Tokyo – Honda announced on Tuesday that it would shut its sole British plant by 2021, a decision the Japanese carmaker said was not related to Brexit but which Britain deemed deeply disappointing.
Honda, which said the decision was based on changes in the global vehicle market, will also stop making its popular Civic sedan at its plant in Turkey from 2021, although it plans to continue its operations in that country, Chief Executive Takahiro Hachigo told a news conference in Tokyo.
The closure of the Swindon factory in southern England is expected to result in 3500 job losses and marks a big symbolic blow to British manufacturing amid the tumult of Brexit. The plant closure will be one of several by carmakers reassessing their presence in the UK and Europe.
Hachigo’s comments that the decision was not related to Brexit are unlikely to take the sting out of the job losses for the British public, or politicians.
"It is deeply disappointing that this decision has been taken now," UK Business Secretary Greg Clark said.
"This is a devastating decision for Swindon and the UK," he said. "This is a commercial decision based on unprecedented changes in the global market."
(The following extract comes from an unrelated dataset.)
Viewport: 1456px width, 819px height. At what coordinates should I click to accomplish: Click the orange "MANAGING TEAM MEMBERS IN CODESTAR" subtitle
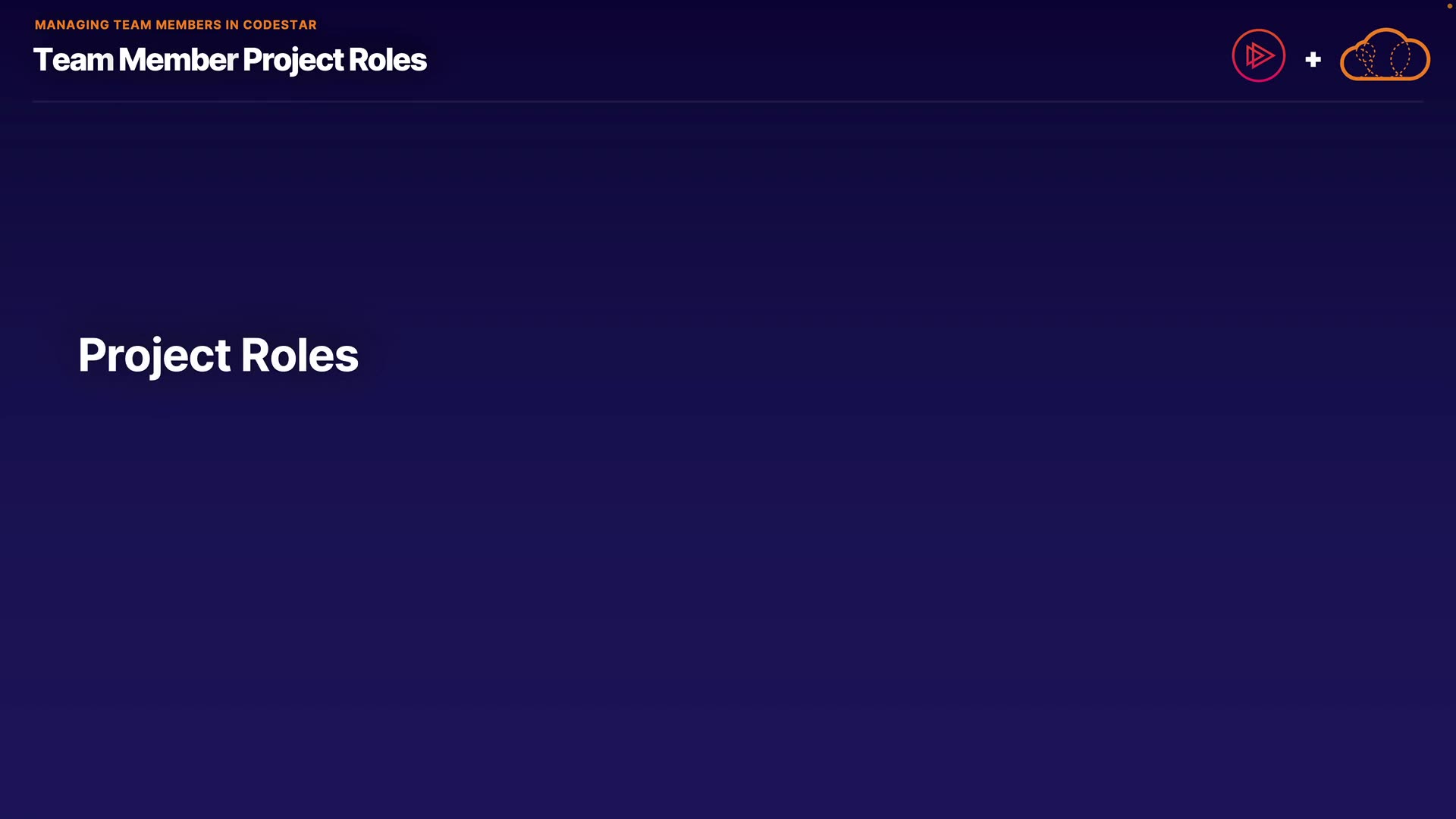click(175, 25)
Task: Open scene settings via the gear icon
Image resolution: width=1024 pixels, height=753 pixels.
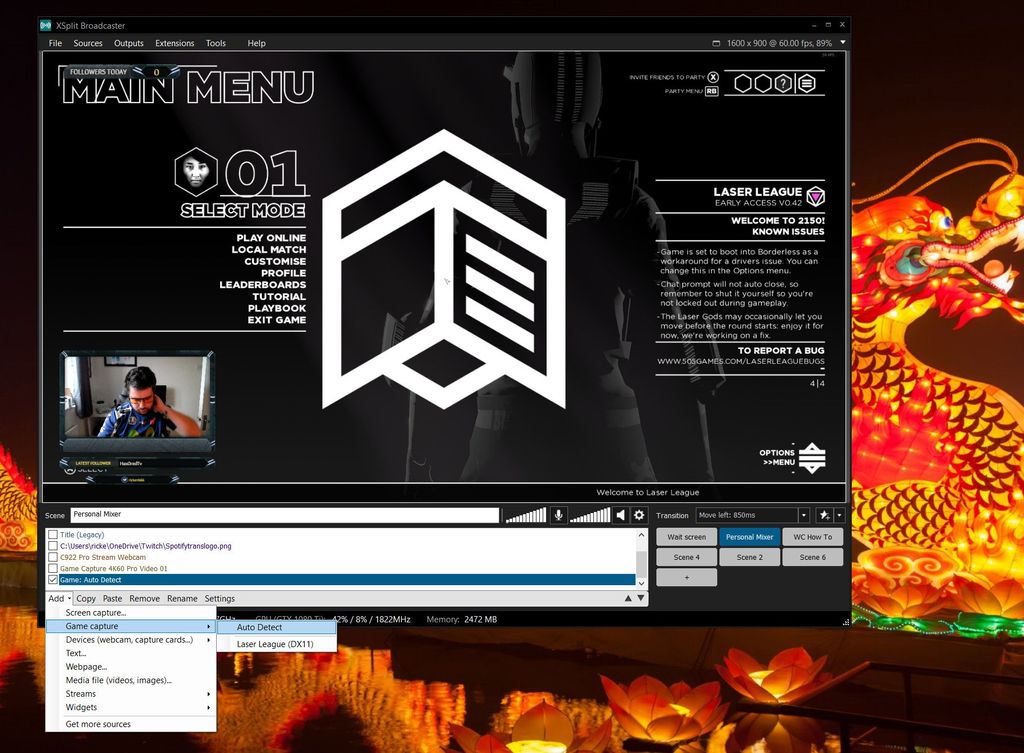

For Honda, declining demand for diesel vehicles, tougher emissions regulations and uncertainty over Britain’s expected departure from the European Union next month have clouded its manufacturing prospects in the region.
Two weeks ago bigger Japanese rival Nissan cancelled plans to build its X-Trail sport utility vehicle in Britain.
Last month, Britain’s biggest automaker Jaguar Land Rover, and Ford Motor Co separately announced sweeping job cuts in Europe.
Honda announced in October 2017 it would stop making vehicles at its Sayama plant in Japan by 2022 as it grapples with a shrinking domestic market.
Like many of its global rivals, Honda is trying to streamline its operations as it invests heavily to develop electric vehicles and self-driving cars, transforming itself from simply a manufacturer of cars into a mobility company.
Japan has repeatedly warned it could pull investments in Britain, which it had seen as a gateway into Europe, if London does not secure a Brexit deal favourable for trade.
The recently agreed EU-Japan trade agreement means tariffs on cars from Japan to the continent will be eliminated, while Britain is struggling to make progress on talks over post-Brexit trade relations with Tokyo.
Honda’s announcement would come just over two weeks after bigger Japanese carmaker Nissan cancelled plans to build its next X-Trail SUV in Britain.
In January, Britain’s biggest carmaker Jaguar Land Rover said it would cut 10 percent of its workforce, mainly at home, due to sluggish sales to China and a slump in European diesel demand.
"The car industry in the UK over the last two decades has been the jewel in the crown for the manufacturing sector – and now it has been brought low by the chaotic Brexit uncertainty," said Des Quinn, national officer for the automotive sector at Unite, Britain’s biggest trade union.
Honda said last month it would shut its British operations for six days in April to help counter any border disruption from Brexit. It was also preparing to front-load some production at its plant to ship overseas or build up inventories.
Nissan, Honda and a third Japanese car maker, Toyota Motor Corp, together account for roughly half of the cars built in Britain.
Honda, which has been building more cars for sale outside of Europe in recent years, said earlier this month its production volumes at Swindon would be reduced to 570 cars per day and that it would make job cuts.
"This reduction in volume will not have any impact on our permanent resource levels, and is in line with our current production plans," the company said.